WHAT THE EXERCISE ASKS: Each line that has the string "Status" must be copied from the records below.

Collection entries:
_ _ _ _ _
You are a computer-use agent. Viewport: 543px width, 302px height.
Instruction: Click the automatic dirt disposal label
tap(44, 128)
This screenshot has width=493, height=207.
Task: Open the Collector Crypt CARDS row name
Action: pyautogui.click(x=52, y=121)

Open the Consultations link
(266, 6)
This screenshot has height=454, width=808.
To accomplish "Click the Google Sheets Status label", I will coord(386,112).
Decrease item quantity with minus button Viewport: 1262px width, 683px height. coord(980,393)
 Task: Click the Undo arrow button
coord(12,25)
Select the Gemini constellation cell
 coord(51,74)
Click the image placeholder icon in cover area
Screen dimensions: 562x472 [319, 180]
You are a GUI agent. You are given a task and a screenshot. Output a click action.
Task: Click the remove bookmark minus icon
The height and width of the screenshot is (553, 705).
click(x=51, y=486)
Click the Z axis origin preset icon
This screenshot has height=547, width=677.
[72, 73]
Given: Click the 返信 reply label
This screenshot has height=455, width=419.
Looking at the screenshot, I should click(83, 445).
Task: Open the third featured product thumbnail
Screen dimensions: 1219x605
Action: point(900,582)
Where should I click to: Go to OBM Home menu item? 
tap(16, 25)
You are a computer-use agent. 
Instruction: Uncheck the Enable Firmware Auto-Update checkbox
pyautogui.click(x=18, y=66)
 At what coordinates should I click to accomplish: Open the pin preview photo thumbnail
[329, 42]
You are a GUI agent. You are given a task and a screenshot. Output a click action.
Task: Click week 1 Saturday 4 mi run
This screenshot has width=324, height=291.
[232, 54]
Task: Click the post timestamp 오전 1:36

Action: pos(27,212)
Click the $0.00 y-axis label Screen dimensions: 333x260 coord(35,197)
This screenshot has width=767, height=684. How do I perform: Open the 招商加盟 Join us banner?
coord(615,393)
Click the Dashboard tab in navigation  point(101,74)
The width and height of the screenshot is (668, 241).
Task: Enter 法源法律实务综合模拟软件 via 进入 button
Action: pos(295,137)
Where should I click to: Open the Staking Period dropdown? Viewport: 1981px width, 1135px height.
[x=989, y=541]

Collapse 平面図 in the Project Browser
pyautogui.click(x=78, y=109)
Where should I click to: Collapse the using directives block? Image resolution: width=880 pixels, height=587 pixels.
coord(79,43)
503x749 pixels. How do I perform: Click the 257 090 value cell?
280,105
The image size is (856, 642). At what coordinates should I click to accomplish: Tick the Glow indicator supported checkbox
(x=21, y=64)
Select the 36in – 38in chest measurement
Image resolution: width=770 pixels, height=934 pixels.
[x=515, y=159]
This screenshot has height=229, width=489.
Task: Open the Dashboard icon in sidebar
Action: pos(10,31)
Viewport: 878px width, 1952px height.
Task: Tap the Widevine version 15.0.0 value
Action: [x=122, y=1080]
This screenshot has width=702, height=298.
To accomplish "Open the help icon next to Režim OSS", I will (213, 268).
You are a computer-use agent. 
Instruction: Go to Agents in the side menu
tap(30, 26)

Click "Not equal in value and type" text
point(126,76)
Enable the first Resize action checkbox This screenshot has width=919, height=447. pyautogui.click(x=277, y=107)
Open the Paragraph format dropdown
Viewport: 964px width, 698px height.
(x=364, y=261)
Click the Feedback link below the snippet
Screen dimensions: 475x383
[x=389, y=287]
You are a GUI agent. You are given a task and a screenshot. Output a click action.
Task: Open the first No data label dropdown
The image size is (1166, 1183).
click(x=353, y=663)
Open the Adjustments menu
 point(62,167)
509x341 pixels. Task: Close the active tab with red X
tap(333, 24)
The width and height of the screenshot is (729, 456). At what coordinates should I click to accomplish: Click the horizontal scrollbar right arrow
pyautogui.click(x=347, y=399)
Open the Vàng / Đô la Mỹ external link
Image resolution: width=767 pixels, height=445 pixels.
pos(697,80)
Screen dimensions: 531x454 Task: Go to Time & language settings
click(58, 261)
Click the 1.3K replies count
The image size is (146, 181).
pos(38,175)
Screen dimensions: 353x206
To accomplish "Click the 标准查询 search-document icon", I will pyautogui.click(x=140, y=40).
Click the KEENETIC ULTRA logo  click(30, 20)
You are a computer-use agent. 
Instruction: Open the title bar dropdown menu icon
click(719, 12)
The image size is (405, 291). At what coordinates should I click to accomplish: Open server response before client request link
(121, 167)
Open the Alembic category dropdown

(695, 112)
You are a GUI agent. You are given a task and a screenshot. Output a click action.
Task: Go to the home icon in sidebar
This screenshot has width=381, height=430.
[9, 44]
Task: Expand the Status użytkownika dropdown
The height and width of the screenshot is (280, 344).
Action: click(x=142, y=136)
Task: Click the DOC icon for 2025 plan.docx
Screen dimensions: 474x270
_ _ _ _ _
ANSWER SPACE:
To accomplish "Click the Google Sheets Status label", I will coord(386,112).
Task: Expand the Status użytkownika dropdown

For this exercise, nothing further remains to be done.